> _SHORT TASK 1_: Please retype the jQuery validation post between "CODEWITHSUNDEEP" and "page, it disappears.", inclusive.
> _SHORT TASK 2_: Please continue the forum post on the disappearing jQuery validator tooltip from its final line.

> _SUPPLIED PASSAGE_:
____

CODEWITHSUNDEEP
javascriptjqueryvalidation
thebarless
thebarless

Reputation: 472

Jquery form validator tooltip styling disappears

Using jQuery Form Validation plugin, I'm able to get a styled tooltip (JSFiddle) to appear without any CSS. However, when I input this exact script into my page, it disappears.

JS: 

$(function () {
   $('#ajaxform').validate({ // initialize the plugin
   //   e.preventDefault();
        submitHandler: function (form) {
            //ajax do stuff

            setTimeout(function () {
                $('#messageResponse').fadeOut(500)
            }, 5000);

            // resets fields
            $('#ajaxform')[0].reset();
            //alert('form submitted via ajax');
            return false; // blocks redirect after submission via ajax
        }
    });
});

Form:

<form name="ajaxform" id="ajaxform" method="post" action="ajax.php">
<input name="type" type="radio" value="1" required="">1</input>
<input type="radio" name="type" value="2">2</input>
<input name="type" type="radio" value="3">3</input>
<input name="submit" type="submit" id="submit" value="Submit"></input>
</form>

While playing with this script, I can get the tooltip to appear by uncommenting the e.preventDefault(); line.

____

> _EXTRACTED DATA_:
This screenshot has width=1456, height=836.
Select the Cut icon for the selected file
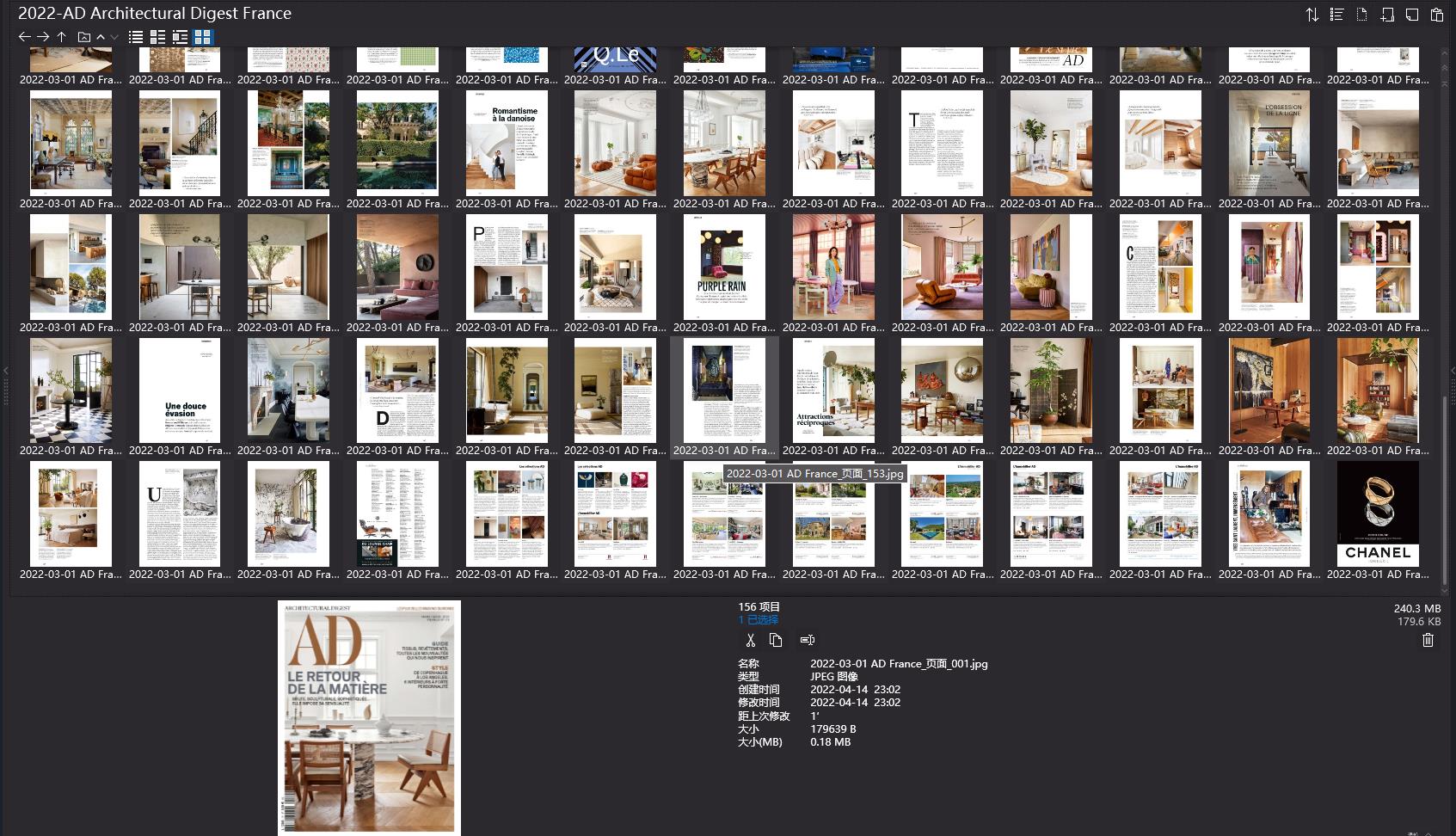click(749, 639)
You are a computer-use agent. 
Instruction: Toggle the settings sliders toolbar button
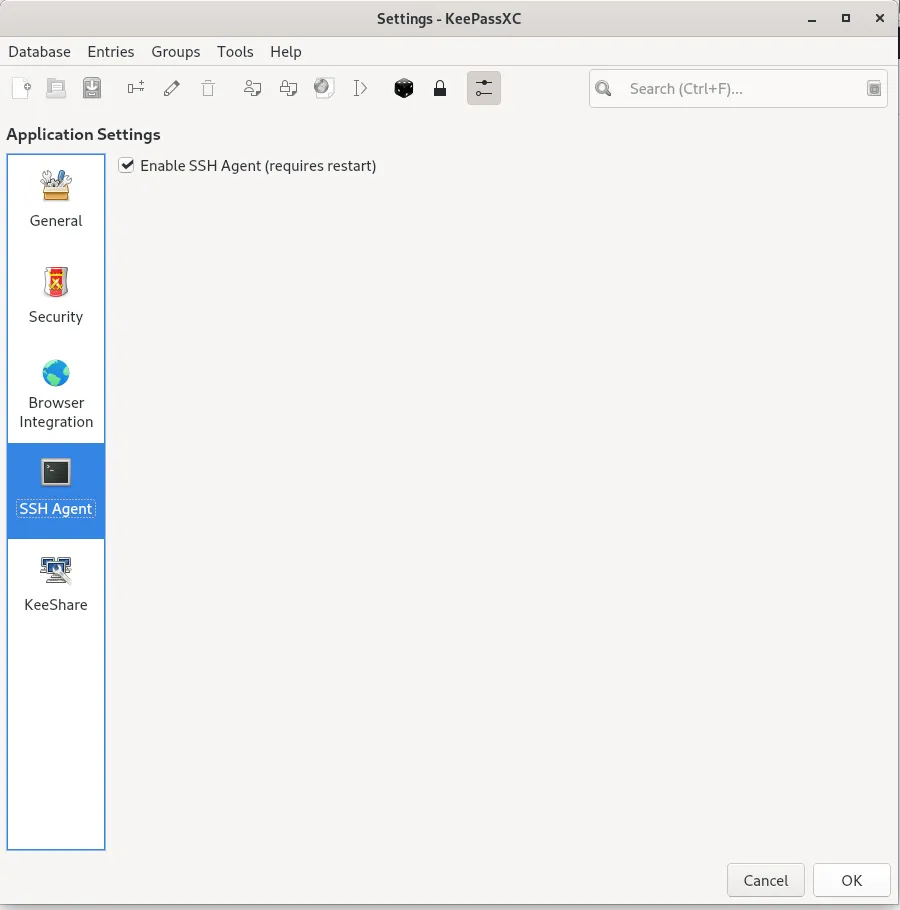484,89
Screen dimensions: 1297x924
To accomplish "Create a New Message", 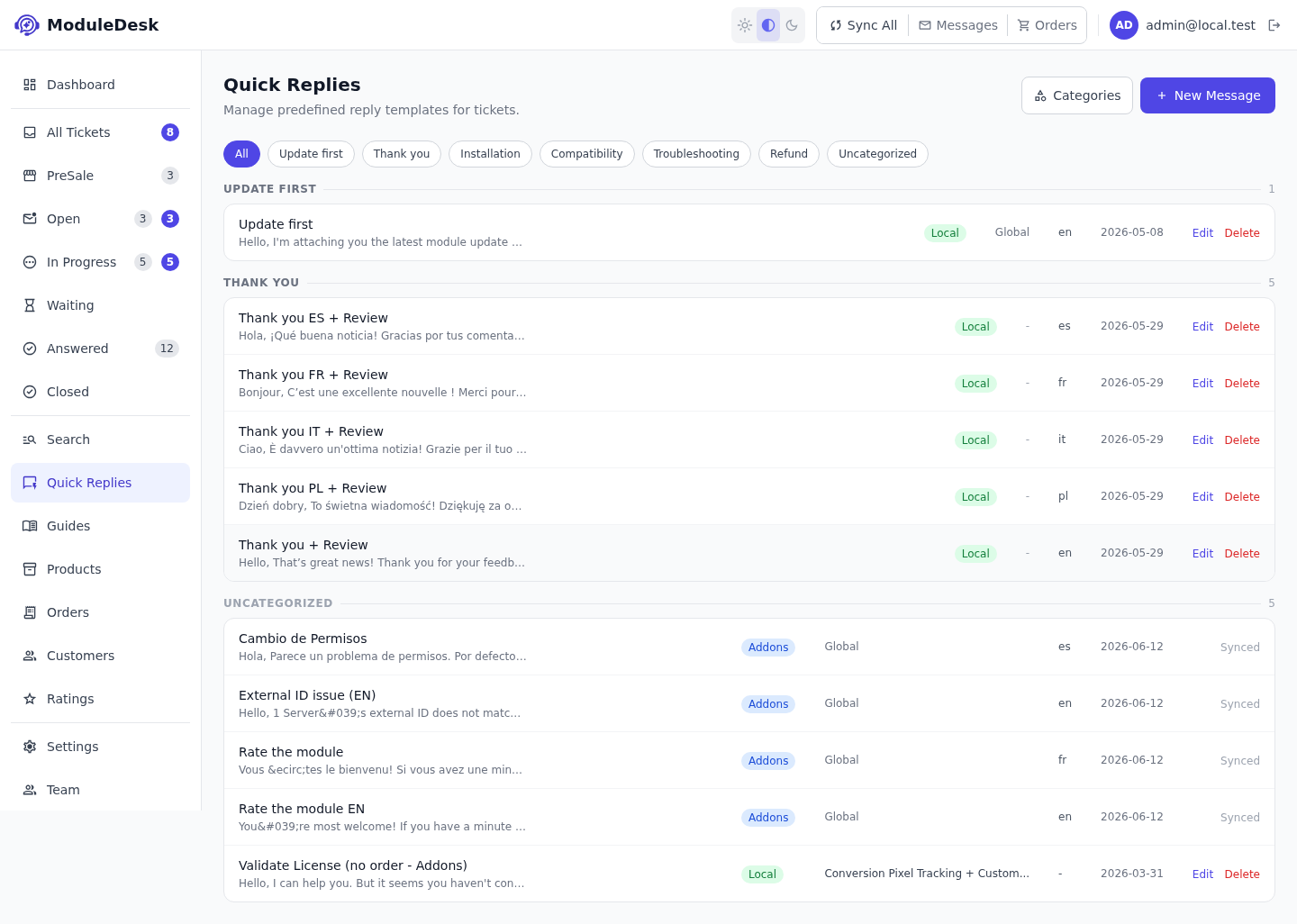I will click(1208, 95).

____

> _EXPECTED ANSWER 1_:
CODEWITHSUNDEEP
javascriptjqueryvalidation
thebarless
thebarless

Reputation: 472

Jquery form validator tooltip styling disappears

Using jQuery Form Validation plugin, I'm able to get a styled tooltip (JSFiddle) to appear without any CSS. However, when I input this exact script into my page, it disappears.

> _EXPECTED ANSWER 2_:
Otherwise, it provides the unstyled error next to the input box. I can't figure out if I have unintended CSS applied to it, because Firebug won't select the popup. Can someone explain what is causing this tip to unstyle? Alternatively, can someone explain how to create the default tip that's on the fiddle?

Upvotes: 0

Views: 292

Answers (1)

Neo
Neo

Reputation: 7081

You are using "required" attribute in your code which works with HTML5 based browsers. It has nothing to do with the plugin you are using. Check for the DOC Type in your page and change it to to make it work.

Though if you are planning to support it cross browser, you will have to write your own code to show the tooltip.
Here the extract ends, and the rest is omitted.